[Listing of where items appear]
#####

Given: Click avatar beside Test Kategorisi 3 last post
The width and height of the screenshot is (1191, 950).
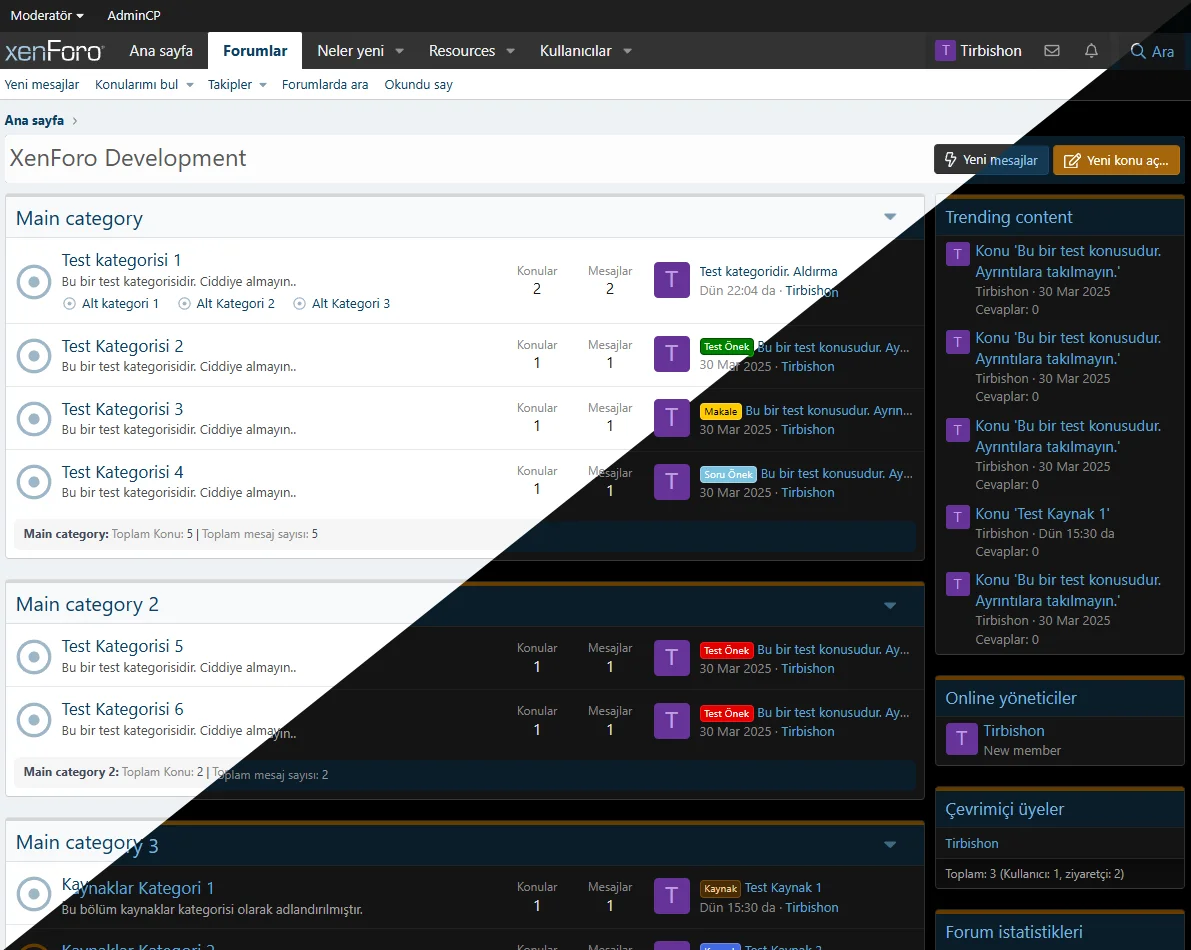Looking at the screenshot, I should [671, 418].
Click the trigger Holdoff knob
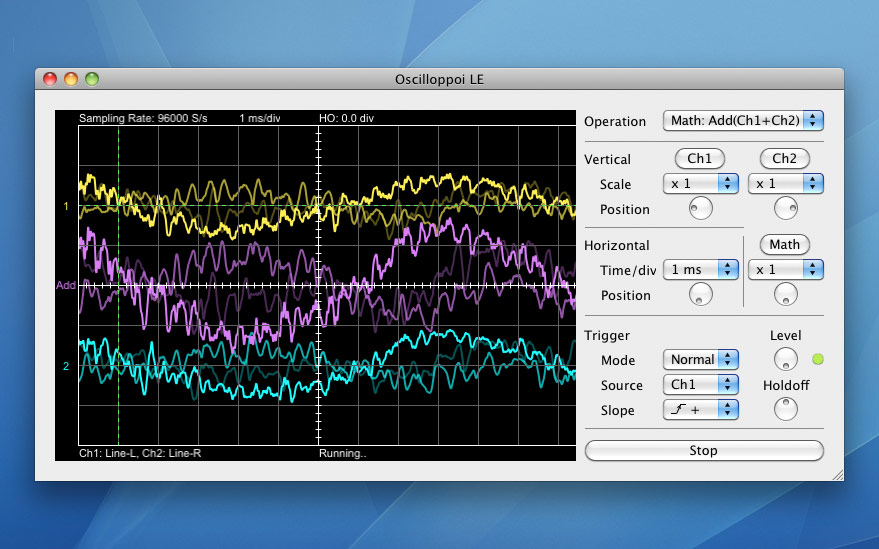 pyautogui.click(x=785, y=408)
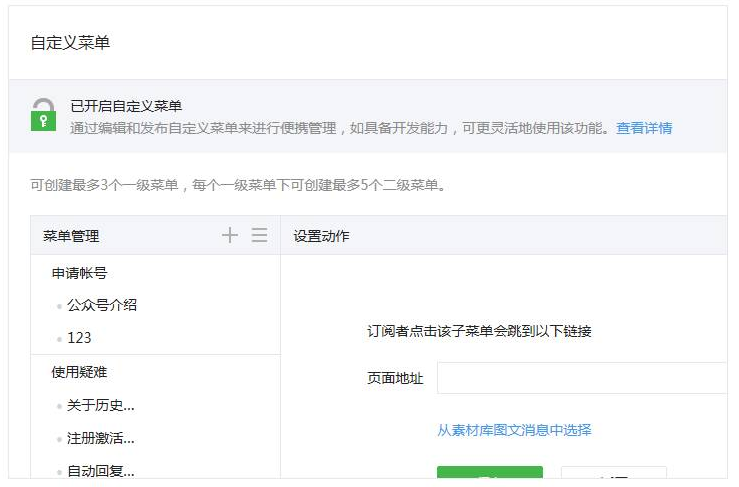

#####

**Problem details**
Recast every line of the listing above as a Markdown table with a Row column for the line number and an Entry column for the line itself, skipping blank lines. Leave out the pictures.

**Solution for this exercise**
| Row | Entry |
|---|---|
| 1 | Given: Click avatar beside Test Kategorisi 3 last post |
| 2 | The width and height of the screenshot is (1191, 950). |
| 3 | Looking at the screenshot, I should [671, 418]. |
| 4 | Click the trigger Holdoff knob |
| 5 |  pyautogui.click(x=785, y=408) |